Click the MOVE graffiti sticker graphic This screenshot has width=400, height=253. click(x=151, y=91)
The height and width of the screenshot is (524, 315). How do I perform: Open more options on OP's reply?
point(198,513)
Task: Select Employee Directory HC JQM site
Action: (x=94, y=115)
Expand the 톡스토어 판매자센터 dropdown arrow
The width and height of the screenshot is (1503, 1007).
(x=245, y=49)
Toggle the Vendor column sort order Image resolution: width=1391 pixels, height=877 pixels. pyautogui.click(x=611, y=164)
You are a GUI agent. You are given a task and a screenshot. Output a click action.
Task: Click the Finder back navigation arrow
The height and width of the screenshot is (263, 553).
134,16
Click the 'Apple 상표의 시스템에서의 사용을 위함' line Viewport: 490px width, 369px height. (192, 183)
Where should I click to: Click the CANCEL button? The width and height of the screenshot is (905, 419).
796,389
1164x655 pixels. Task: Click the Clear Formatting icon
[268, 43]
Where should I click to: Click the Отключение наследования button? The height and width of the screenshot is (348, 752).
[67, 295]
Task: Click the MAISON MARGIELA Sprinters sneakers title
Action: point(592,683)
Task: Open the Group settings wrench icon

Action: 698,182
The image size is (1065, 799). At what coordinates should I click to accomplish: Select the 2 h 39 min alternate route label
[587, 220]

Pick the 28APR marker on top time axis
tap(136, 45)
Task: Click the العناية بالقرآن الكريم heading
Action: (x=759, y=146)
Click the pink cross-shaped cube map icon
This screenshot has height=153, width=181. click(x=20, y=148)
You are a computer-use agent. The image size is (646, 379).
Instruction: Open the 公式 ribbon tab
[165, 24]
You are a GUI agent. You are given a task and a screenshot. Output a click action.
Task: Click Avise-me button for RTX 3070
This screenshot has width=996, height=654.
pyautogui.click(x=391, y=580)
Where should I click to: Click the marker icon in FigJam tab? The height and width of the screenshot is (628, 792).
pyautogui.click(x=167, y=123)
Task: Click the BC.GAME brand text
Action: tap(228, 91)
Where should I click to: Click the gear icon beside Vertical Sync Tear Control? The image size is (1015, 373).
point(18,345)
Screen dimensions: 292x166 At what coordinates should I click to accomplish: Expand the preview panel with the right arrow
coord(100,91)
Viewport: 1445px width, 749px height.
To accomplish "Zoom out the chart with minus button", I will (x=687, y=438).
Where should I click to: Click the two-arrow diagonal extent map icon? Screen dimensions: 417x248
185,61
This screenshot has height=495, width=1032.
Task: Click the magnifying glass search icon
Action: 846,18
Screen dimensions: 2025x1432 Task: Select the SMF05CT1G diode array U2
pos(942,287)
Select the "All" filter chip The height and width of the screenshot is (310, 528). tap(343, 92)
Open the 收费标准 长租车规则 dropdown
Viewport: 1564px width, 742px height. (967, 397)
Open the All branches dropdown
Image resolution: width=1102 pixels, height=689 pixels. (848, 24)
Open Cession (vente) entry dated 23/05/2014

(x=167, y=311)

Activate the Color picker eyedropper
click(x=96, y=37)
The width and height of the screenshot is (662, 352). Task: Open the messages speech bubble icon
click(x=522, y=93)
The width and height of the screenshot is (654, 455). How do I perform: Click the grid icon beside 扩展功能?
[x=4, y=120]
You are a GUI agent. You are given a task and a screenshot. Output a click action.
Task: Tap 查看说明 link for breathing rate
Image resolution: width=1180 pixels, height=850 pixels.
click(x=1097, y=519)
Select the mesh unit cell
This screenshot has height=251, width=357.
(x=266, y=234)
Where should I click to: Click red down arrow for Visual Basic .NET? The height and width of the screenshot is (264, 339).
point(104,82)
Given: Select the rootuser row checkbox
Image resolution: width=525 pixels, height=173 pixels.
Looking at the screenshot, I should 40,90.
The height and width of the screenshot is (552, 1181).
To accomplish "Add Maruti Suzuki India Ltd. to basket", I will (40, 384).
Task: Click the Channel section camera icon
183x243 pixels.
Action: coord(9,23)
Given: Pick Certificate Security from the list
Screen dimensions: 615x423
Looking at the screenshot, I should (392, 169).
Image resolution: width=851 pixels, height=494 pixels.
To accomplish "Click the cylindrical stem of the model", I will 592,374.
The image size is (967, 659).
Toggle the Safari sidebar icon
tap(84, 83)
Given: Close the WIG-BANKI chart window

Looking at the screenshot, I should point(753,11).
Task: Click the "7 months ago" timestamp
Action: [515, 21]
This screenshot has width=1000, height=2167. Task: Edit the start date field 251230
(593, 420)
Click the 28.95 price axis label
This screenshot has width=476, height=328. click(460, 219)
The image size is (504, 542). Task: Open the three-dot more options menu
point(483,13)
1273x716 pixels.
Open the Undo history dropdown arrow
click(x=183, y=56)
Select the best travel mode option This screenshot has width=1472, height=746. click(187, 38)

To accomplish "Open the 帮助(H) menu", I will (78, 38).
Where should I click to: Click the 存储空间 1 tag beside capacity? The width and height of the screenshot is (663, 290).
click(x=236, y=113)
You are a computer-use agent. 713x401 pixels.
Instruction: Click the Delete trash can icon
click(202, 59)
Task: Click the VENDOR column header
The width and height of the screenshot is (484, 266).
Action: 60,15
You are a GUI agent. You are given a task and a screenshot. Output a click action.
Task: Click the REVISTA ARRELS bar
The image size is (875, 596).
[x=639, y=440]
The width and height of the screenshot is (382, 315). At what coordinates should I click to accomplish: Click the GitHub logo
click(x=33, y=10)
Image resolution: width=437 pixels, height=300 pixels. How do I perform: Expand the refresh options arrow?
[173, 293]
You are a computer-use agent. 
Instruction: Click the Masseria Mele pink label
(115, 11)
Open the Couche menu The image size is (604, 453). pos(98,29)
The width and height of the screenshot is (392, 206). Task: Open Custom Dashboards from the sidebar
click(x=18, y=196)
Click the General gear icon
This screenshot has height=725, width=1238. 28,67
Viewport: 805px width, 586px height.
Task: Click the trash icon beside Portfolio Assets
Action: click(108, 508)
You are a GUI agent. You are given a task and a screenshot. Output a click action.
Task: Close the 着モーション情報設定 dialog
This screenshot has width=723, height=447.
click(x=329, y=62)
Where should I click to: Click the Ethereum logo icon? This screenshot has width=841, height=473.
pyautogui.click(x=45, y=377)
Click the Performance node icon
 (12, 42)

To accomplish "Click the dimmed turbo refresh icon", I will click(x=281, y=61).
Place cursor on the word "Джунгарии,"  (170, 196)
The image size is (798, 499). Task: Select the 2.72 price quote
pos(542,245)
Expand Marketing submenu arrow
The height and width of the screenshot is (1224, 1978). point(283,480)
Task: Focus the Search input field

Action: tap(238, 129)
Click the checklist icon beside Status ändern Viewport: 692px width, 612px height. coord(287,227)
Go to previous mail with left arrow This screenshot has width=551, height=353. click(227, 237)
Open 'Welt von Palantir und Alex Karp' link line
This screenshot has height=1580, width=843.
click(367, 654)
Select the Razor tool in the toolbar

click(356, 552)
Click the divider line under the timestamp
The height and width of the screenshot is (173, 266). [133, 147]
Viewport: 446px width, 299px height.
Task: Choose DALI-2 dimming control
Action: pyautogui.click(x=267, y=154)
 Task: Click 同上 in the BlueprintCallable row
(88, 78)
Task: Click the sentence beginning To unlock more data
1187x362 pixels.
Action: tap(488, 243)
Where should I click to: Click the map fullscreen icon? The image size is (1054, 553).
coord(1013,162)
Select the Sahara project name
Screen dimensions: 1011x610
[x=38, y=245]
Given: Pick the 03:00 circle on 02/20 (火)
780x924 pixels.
# # # # #
» **DIRECTION**: Reproduce the material above word for word, from its first line up to and including the line with "(x=245, y=49)".

» **SOLUTION**:
Click the MOVE graffiti sticker graphic This screenshot has width=400, height=253. click(x=151, y=91)
The height and width of the screenshot is (524, 315). How do I perform: Open more options on OP's reply?
point(198,513)
Task: Select Employee Directory HC JQM site
Action: (x=94, y=115)
Expand the 톡스토어 판매자센터 dropdown arrow
The width and height of the screenshot is (1503, 1007).
(x=245, y=49)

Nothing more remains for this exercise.